Ruth was a wonderful cook and prepared meals and treats for all that gathered and were welcomed into her home. Bread making and baking pies and cakes was a love Ruth shared with her family and friends. Later she shared her baking secrets with each of her granddaughters that now carry on the beauty of proofing and kneading dough formed into rolls or loaves and baked to perfection. Ruth was a gifted seamstress, sewing everything from Barbie clothes to prom dresses and even costumes for the Firehouse Five’s stage production of The Sound of Music. Ruth had a natural gift for poetry and wrote beautiful poems on topics including her joy of baking bread, gardening, the birth of the first great-grandson, to the loss of her beloved husband, Al. Her words of life, love and death are insights to the depth of love she shared with her family and the environment. The flower garden was Ruth’s sanctuary. Ruth loved planting beautiful flowers placed among collected rocks and brickwork that Al arranged for her. Ruth loved chatting with folks that passed by her house admiring her flowers about the beautiful day. Ruth looked forward to the Park County Fair every year, reading the fair book front to back and circling the department and class in which she would enter her baking and cut flowers. Ruth was always proud of her blue ribbons and especially the fluffy purple that she regarded as the ultimate reward for her love of the garden.
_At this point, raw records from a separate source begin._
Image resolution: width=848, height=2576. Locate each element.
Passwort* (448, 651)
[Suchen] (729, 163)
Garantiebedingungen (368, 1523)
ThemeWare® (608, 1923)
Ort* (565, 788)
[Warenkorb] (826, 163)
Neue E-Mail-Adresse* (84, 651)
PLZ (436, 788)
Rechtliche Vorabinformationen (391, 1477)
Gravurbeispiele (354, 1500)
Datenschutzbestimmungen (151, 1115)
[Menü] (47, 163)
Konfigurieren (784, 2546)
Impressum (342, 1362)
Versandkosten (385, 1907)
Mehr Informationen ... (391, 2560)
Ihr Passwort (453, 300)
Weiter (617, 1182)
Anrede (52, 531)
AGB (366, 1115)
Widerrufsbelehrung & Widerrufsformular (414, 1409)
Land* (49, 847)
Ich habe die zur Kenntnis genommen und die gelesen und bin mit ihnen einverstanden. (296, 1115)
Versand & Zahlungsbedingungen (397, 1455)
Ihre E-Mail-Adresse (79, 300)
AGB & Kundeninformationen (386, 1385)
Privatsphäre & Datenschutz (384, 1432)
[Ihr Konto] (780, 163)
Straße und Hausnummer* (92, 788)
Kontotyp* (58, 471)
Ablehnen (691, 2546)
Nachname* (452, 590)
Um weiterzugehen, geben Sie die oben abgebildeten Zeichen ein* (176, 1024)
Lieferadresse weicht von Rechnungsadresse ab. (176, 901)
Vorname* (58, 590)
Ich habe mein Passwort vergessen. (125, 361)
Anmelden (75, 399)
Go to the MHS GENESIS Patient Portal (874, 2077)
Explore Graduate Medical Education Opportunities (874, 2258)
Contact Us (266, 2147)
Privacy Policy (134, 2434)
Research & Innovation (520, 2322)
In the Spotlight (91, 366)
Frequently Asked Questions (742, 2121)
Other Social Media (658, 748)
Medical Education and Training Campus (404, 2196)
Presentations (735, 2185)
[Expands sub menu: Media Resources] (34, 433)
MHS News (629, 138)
Ruth was an Eastern Star for 26 years, volunteering for years at the Park County Blood Draw, Easter Seal fundraiser and worked as an election Judge for many years. Ruth was a member of the Park County Pioneer Society. Ruth will truly miss the Park County Pioneer Banquet in May with the gathering of old friends, sharing a meal, music, hugs and memories so dear to her. This year, the Pioneers will place a rose in the vase remembering her and the other Pioneer souls that have passed.  Ruth volunteered for the Livingston Shrine Clowns and events of the Livingston Masonic Lodge #32 A.F & A.M., giving many fun and challenging hours in the Shriners Clown Wagon and tent at the 4th of July rodeo, selling elephant ears (huge fry dough with butter, sugar, and cinnamon) and corn for the benefit of the Shriners Children’s Hospital in Spokane Washington. Ruth is a life member of Livingston Elks Lodge #246 from Al’s life membership where he moved through the chairs to Exalted Ruler and served as organist for many more years.

Ruth lived a huge, beautiful life and loved her children, granddaughters and great-grandsons with all her heart. Ruth is survived by daughters, Sally MacDonald, of Portland, ME, and Vickie Roseberry, of Thermopolis, WY; granddaughters, Kimberly MacDonald (Steve Gerlach), Kristin MacDonald (Chris Lambert) and Allison Lee Wrye; great-grandsons, Owen Alfred Douglas and Neil Thomas Douglas; and numerous nieces and nephews. Ruth was preceded in death by her husband of 65 years, Alfred D. MacDonald; parents, Andrew and Oma Ball; sisters, Irene Gaibert, Ruby Collins and Pauline Pollock; and a great-grandson, Rylee James Douglas.

Services are pending at this time and will be announced.